PROBLEM TO WORK ON:
Copy the data verbatim, beginning at the line that contains "Given: Select the A comparison state" and ending after the line that contains "tap(45, 42)".

MATERIAL PROVIDED:
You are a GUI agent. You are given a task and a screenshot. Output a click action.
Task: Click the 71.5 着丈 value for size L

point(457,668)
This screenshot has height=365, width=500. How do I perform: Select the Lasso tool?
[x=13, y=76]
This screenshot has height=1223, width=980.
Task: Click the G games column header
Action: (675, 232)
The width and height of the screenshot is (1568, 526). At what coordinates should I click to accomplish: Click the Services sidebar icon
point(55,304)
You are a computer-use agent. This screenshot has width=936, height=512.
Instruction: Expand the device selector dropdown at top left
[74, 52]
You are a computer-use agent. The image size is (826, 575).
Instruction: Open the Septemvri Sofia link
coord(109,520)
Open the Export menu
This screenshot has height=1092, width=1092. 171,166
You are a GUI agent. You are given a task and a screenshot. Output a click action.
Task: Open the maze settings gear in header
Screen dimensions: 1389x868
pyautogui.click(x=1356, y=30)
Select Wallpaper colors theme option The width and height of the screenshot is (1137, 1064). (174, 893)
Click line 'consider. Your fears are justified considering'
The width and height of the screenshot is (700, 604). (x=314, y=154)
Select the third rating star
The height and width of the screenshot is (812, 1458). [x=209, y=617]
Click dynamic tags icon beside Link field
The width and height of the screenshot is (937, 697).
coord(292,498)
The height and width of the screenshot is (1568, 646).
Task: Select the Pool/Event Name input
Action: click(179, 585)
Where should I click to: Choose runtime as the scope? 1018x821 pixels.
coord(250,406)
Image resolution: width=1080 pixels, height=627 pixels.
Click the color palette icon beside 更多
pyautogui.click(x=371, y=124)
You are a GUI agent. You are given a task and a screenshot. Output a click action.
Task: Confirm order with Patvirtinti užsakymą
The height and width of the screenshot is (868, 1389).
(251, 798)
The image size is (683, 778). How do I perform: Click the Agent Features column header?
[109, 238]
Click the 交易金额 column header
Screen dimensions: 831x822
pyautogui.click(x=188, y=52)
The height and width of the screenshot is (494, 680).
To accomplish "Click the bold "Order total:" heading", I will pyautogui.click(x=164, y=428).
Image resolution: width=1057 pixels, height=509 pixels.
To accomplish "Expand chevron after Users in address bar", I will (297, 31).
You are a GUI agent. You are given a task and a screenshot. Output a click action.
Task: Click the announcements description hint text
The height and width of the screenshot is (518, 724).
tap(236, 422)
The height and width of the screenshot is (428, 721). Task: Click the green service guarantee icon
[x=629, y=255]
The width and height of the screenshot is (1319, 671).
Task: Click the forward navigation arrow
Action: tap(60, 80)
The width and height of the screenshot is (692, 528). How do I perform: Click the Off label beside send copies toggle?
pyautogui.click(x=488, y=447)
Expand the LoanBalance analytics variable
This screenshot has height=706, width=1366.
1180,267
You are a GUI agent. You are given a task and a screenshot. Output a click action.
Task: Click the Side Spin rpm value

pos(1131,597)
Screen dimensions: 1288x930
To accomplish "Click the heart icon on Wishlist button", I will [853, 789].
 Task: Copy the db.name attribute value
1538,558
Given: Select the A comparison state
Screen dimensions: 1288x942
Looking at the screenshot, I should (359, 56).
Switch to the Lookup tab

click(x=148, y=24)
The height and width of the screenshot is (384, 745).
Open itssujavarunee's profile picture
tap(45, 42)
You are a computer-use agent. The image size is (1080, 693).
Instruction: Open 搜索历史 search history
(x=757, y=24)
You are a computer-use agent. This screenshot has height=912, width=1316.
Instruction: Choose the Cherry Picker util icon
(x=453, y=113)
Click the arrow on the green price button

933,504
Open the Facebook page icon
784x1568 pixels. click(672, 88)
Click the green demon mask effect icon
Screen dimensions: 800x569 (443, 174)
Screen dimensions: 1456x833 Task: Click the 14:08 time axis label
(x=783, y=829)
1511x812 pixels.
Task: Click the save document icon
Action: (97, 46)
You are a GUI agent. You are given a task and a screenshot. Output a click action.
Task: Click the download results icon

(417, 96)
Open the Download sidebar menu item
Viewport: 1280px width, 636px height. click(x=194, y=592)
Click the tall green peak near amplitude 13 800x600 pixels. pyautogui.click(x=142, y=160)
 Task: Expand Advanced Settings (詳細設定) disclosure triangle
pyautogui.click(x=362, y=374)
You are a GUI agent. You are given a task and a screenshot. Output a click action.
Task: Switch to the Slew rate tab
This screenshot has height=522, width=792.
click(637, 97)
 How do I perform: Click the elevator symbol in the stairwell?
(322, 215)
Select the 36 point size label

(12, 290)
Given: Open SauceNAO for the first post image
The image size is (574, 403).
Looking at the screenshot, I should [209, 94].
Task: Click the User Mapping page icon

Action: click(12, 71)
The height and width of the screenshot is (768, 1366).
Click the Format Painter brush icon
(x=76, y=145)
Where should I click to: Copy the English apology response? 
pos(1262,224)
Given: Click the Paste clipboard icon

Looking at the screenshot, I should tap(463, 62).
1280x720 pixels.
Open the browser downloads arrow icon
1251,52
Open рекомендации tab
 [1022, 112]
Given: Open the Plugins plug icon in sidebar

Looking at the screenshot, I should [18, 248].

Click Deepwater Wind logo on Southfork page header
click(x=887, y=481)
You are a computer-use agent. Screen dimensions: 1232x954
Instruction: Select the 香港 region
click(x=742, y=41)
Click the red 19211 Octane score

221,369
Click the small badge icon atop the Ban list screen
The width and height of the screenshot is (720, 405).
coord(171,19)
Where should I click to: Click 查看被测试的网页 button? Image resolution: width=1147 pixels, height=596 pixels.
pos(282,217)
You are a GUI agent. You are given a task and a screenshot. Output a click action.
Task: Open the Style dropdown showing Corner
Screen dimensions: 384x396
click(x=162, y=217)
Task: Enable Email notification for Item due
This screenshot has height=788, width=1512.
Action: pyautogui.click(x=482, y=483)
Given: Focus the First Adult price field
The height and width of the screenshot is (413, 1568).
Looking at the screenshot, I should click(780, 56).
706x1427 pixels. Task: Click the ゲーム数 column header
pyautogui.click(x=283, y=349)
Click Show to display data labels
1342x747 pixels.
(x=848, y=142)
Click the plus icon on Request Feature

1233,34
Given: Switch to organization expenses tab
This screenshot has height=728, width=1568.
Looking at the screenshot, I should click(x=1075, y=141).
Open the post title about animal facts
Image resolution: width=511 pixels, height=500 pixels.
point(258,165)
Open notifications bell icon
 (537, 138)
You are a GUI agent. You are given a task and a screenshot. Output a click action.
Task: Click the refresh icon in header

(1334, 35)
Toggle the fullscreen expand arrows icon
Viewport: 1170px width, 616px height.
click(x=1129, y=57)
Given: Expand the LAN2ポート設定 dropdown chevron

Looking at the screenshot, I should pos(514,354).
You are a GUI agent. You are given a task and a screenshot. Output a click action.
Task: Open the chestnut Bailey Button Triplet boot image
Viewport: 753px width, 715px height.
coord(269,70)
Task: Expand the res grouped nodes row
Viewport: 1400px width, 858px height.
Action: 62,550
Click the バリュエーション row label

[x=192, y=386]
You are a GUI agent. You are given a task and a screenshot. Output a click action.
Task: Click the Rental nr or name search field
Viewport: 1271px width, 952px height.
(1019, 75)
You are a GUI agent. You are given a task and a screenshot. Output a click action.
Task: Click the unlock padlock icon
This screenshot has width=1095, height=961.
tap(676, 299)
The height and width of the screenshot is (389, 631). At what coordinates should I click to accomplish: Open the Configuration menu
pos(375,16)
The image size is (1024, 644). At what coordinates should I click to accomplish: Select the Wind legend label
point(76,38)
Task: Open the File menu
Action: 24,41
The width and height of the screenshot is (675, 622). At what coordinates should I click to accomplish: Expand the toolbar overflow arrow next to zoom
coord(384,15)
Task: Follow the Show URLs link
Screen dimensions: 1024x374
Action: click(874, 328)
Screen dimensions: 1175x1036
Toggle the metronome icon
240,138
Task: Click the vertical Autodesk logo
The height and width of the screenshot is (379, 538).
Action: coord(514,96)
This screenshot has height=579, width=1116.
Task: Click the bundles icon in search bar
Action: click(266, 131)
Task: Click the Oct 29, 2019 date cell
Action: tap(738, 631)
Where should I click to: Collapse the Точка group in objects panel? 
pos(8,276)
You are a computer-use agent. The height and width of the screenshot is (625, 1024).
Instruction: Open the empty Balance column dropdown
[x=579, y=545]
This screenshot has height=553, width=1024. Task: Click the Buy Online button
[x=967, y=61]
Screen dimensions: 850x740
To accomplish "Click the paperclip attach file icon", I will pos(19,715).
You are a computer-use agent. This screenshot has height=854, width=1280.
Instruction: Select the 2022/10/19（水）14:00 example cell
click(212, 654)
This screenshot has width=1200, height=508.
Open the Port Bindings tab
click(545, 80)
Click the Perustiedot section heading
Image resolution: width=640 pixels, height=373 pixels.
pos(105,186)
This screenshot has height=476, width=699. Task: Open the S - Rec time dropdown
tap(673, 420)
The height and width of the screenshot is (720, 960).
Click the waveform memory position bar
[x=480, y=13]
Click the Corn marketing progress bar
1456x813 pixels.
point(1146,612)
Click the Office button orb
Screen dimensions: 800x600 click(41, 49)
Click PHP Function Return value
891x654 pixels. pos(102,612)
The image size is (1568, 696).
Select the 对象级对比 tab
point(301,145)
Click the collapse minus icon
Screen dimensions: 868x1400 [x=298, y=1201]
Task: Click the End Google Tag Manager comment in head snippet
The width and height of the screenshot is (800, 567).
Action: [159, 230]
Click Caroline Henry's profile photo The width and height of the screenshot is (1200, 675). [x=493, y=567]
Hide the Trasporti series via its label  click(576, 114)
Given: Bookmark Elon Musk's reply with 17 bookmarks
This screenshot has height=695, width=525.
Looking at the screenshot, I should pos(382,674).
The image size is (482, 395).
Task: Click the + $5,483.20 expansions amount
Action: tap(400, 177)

SOLUTION:
Given: Select the A comparison state
Screen dimensions: 1288x942
Looking at the screenshot, I should (359, 56).
Switch to the Lookup tab

click(x=148, y=24)
The height and width of the screenshot is (384, 745).
Open itssujavarunee's profile picture
tap(45, 42)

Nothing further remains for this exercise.